Stored data
————

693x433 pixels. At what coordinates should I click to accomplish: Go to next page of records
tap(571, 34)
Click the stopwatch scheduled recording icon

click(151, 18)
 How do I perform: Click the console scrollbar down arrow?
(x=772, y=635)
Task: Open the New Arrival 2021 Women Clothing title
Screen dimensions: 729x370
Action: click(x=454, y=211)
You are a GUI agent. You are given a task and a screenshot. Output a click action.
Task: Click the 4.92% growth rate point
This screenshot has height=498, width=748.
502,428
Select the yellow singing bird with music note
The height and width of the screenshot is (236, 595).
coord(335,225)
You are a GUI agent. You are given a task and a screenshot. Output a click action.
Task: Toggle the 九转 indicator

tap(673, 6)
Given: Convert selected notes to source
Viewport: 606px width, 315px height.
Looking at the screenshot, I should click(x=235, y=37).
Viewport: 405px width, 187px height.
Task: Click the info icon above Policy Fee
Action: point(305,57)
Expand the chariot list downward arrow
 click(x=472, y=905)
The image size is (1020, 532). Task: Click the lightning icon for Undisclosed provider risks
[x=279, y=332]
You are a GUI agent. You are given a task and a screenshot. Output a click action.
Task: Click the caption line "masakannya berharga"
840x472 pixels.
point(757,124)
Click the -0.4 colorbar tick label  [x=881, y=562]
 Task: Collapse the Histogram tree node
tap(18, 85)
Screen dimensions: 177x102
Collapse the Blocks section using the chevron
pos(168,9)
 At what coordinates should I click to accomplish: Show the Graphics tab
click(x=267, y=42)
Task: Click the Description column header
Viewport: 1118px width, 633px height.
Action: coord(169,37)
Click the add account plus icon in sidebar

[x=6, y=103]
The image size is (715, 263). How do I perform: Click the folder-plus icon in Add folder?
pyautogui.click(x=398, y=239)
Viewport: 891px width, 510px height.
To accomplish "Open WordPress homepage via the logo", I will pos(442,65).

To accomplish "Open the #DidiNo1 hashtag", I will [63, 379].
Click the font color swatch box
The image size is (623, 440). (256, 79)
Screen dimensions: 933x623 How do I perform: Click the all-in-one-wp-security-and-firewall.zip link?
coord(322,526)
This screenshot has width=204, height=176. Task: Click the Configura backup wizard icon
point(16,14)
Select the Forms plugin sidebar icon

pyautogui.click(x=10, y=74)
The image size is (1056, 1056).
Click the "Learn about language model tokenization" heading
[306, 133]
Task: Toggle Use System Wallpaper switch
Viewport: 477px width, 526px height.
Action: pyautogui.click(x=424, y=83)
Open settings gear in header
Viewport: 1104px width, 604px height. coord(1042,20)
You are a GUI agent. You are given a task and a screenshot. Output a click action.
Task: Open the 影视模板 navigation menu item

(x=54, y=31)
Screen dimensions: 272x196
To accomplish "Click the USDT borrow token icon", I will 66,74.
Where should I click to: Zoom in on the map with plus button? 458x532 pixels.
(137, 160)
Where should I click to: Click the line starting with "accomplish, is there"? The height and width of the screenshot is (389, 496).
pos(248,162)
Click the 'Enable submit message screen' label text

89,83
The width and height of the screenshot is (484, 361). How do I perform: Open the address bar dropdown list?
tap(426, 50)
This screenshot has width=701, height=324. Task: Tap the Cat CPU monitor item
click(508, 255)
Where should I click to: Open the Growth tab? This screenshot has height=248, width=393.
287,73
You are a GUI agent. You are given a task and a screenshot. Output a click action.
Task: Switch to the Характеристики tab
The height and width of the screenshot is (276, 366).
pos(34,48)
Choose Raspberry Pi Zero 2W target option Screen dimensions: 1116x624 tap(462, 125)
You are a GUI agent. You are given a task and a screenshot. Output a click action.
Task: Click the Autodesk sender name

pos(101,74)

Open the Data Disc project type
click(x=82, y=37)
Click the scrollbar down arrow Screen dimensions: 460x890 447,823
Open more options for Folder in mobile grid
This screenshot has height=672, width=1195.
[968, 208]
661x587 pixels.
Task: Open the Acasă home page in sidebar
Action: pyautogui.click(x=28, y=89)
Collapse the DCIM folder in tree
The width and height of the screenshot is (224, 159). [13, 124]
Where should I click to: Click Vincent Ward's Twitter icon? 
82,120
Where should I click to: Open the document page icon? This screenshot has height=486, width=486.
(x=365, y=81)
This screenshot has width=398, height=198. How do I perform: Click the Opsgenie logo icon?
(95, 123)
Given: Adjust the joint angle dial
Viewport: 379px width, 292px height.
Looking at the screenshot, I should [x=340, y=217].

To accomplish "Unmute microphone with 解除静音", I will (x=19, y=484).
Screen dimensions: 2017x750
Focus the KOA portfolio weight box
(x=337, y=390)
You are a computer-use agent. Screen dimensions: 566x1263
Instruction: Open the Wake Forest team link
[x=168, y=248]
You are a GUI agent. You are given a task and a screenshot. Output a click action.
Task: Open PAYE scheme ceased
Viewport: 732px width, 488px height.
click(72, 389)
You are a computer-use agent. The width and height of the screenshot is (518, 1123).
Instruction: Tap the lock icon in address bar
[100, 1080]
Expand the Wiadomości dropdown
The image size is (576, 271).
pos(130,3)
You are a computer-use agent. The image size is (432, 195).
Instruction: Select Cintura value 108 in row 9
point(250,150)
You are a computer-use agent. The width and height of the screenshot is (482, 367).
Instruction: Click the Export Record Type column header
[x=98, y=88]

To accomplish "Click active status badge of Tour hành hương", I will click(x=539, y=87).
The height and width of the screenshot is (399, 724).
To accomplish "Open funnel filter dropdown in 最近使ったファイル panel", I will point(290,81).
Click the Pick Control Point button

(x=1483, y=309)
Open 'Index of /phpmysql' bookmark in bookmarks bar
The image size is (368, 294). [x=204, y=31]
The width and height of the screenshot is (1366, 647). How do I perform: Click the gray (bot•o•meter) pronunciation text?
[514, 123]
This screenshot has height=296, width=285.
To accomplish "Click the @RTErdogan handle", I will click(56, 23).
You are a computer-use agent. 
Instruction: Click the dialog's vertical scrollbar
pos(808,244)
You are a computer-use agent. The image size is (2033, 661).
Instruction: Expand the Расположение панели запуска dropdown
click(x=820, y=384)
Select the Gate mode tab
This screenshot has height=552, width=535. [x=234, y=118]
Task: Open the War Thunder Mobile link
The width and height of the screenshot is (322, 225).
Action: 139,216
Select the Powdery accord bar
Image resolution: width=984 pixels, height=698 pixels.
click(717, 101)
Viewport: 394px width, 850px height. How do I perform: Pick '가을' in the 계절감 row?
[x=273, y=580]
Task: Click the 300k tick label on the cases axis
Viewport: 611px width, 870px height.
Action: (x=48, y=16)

————

Exercise goal: Bring together all lines of the entries above in which the string "tick" occurs.

Task output:
Click the -0.4 colorbar tick label  [x=881, y=562]
Task: Click the 300k tick label on the cases axis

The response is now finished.